**Task goal:** Show each line of the items below that contains the string "divider", matching case exactly.

**Stored records:**
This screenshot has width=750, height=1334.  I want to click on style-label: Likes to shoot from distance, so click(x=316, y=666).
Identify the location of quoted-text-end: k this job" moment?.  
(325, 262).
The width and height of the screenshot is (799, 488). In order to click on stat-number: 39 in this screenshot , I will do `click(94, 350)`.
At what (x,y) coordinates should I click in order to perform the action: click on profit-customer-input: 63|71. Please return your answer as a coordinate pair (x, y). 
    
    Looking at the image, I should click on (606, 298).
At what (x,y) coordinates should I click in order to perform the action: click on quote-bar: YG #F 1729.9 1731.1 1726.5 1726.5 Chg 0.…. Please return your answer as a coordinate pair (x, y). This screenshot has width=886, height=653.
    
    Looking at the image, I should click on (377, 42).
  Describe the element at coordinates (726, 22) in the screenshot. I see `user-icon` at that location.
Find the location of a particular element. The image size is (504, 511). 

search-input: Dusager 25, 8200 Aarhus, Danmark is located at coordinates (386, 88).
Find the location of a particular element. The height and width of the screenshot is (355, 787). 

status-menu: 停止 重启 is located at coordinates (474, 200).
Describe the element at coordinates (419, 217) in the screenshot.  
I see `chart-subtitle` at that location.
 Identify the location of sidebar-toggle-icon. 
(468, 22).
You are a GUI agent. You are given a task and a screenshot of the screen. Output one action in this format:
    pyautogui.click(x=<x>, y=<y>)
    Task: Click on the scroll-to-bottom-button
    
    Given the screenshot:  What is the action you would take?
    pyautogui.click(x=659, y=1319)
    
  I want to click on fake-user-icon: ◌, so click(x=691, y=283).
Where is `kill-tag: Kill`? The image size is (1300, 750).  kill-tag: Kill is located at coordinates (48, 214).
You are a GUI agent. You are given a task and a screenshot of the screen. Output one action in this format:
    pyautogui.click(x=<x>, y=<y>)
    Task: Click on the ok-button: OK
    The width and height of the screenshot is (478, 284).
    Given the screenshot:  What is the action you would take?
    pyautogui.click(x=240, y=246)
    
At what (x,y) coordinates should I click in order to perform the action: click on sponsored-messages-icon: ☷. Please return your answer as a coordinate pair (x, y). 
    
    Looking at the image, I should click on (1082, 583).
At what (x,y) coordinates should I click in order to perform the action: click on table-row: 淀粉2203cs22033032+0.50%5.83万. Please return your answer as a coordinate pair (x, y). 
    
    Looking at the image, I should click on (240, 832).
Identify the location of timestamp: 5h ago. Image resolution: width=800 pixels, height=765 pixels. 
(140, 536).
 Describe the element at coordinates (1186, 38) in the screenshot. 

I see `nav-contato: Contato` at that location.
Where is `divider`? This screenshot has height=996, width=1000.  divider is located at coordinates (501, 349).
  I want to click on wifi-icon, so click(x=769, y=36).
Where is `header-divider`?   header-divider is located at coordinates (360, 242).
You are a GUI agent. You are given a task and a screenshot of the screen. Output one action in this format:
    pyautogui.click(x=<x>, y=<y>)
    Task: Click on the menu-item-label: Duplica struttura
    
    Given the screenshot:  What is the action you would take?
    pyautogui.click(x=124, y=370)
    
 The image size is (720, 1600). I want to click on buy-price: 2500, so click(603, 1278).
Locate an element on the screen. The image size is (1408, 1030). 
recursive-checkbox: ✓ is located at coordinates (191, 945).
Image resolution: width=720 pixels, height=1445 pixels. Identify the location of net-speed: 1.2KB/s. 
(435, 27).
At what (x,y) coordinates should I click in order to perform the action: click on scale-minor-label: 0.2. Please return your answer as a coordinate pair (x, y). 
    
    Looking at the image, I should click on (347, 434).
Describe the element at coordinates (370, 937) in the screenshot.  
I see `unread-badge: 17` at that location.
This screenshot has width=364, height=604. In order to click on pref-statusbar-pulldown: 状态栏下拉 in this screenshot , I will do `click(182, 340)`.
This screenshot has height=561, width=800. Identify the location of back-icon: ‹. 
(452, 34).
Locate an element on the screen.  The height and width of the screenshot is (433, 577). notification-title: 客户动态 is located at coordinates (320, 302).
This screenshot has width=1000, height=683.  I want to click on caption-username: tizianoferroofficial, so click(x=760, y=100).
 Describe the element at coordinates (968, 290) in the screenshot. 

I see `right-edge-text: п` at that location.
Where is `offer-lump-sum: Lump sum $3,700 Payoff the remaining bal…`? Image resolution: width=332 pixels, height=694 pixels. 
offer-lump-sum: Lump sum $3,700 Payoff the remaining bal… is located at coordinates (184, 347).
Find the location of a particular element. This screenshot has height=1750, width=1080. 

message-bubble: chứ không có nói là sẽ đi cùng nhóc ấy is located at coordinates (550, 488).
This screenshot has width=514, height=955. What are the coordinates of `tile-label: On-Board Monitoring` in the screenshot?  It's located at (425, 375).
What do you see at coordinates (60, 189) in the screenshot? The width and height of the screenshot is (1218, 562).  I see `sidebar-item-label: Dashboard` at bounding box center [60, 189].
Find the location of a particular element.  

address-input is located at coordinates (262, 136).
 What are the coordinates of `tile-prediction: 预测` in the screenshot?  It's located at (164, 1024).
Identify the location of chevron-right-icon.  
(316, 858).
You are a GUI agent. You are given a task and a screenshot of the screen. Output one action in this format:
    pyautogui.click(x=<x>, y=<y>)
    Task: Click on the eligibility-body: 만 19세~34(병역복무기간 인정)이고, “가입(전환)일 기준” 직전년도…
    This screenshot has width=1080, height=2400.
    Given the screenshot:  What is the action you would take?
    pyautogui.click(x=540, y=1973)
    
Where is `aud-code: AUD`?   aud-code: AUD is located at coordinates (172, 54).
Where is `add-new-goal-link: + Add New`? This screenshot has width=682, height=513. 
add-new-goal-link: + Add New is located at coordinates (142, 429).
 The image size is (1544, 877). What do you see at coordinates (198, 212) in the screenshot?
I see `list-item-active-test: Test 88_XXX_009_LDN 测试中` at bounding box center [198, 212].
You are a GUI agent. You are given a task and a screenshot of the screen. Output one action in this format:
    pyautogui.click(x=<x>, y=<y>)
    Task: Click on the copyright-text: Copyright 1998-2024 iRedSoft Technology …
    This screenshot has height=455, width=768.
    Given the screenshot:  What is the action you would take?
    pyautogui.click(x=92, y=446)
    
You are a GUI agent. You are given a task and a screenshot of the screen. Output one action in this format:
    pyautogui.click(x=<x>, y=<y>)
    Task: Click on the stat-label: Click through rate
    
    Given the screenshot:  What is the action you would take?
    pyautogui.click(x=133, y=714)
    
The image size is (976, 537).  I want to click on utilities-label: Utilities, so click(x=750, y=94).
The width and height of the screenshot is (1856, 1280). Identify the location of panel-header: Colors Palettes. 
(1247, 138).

**Solution to this problem:**
Where is `divider`? This screenshot has height=996, width=1000.  divider is located at coordinates (501, 349).
Where is `header-divider`?   header-divider is located at coordinates (360, 242).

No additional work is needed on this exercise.